The key observation here is that the first value in the sequence goes in the root of the tree, then the remainder of the sequence can be divided into halves. The first half will go into the subtree rooted at the left child and the second half will go into the subtree rooted at the right child. Because you are dividing the remaining list in half at each step, the resulting tree will have log_2 n levels and will be balanced.

Here's some C++ code. Note that "end" refers to the index of the element just past the end of the current array segment.

struct Node {
    Node(int v) : value(v), l(0), r(0) {}

    int value;
    Node* l;
    Node* r;
};

Node* vector_to_tree(int begin, int end, int array[]) {
    if (begin == end)
        return NULL;

    Node* root = new Node(array[begin++]);
    int mid = (begin + end) / 2;
    root->l = vector_to_tree(begin, mid, array);
    root->r = vector_to_tree(mid,   end, array);

    return root;
}

void preorder_traverse(Node* root) {
    if (!root)
        return;

    std::cout << root->value << std::endl;
    traverse(root->l);
    traverse(root->r);
}
divegeek
  • 4,795
  • 2
  • 23
  • 28
  • This is more along the lines of what I was looking for, however it appears that this will require O(n) removal, and O(n) inserts, if one is to insert an item after the initial sequence is given. – Olhovsky Feb 17 '11 at 10:27
  • I don't have time right now to think about it, but it seems like for insertion it should be possible to calculate the position in the tree of the new element based on its index in the sequence in at most O(lg n) time -- it may actually be doable in constant time. Then insertion requires walking the tree to the appropriate location plus some rotations to keep it balanced. Deletion should be similar. That's what my intuition says; I need to think it through in detail. – divegeek Feb 17 '11 at 12:15
  • you can find the item to delete in log n time, but if you delete it, you need to reorder the vector, which is O(n). – Olhovsky Feb 18 '11 at 12:07
1

This can be done with an AVL tree.

Add items to the AVL tree by adding to the rightmost node of the tree.
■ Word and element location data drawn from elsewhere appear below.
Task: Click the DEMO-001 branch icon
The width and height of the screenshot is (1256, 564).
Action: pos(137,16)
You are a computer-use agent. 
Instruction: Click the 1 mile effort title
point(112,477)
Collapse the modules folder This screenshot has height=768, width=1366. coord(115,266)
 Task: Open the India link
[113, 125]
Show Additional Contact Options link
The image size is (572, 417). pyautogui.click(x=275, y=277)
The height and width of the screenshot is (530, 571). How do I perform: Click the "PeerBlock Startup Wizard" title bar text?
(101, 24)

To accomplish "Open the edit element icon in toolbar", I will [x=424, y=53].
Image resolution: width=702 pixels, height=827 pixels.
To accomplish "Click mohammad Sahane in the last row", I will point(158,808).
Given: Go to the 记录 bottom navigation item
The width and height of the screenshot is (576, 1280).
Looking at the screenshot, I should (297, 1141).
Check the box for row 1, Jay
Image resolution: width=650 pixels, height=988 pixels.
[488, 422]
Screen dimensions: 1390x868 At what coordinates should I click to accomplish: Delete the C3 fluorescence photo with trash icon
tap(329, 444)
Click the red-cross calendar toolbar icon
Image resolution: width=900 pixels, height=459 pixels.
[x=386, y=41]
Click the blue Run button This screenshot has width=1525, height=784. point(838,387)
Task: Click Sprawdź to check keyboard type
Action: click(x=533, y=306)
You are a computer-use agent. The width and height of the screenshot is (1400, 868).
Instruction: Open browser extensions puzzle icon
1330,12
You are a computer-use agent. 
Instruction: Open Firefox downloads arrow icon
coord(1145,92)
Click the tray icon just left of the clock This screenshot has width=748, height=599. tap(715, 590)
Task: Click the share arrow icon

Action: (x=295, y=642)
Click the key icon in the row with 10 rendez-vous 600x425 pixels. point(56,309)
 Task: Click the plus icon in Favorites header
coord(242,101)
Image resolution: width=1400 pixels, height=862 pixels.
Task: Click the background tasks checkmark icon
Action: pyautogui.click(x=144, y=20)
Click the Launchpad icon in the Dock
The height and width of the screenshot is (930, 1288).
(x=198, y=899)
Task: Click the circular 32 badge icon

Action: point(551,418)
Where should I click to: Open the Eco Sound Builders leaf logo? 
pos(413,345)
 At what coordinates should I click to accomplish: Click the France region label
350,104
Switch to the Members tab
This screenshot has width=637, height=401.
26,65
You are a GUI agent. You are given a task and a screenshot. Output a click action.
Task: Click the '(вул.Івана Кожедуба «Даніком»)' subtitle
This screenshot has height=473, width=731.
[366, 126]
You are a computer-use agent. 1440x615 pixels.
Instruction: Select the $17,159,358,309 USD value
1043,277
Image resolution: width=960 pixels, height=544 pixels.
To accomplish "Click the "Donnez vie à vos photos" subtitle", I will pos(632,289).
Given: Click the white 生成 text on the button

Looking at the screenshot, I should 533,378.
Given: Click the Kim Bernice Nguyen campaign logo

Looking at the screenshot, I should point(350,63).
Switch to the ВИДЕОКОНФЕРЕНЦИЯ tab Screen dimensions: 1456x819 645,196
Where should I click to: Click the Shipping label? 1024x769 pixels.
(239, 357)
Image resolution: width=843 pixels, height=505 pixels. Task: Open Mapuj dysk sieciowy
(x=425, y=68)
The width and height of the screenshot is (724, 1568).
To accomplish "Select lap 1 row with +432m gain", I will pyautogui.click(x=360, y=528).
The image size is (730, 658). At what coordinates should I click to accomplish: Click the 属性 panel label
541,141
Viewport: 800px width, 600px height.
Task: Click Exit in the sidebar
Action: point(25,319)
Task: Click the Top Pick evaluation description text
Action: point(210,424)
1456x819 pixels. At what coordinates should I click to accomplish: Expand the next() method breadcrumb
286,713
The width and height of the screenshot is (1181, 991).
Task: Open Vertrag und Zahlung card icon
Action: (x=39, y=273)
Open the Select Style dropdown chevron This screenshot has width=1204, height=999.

AVL balancing does not affect the inorder traversal property due to the nature of rotations.

Storing the size of the tree at each node, and maintaining these values for each node affected during inserts/deletes/balances can be done in O(log n) time. Storing the size of the tree at each node permits searching for an item by rank in the sequence, since the rank of an item in a tree is known by a node's left child's size + 1.

Deletion from the AVL tree can be accomplished by replacing a removed node with the leftmost node of the node's right subtree.

Insert and delete operations are then done in O(log n) time, since the tree is always balanced, and size updates on the nodes are done along a path from inserted/deleted node to root.

Since there is no backing data structure other than a binary tree, other operations that benefit from a tree can be done, such as finding the sum of an [m, n] range of elements in the sequence in O(log n) time.

Olhovsky
  • 5,466
  • 3
  • 36
  • 47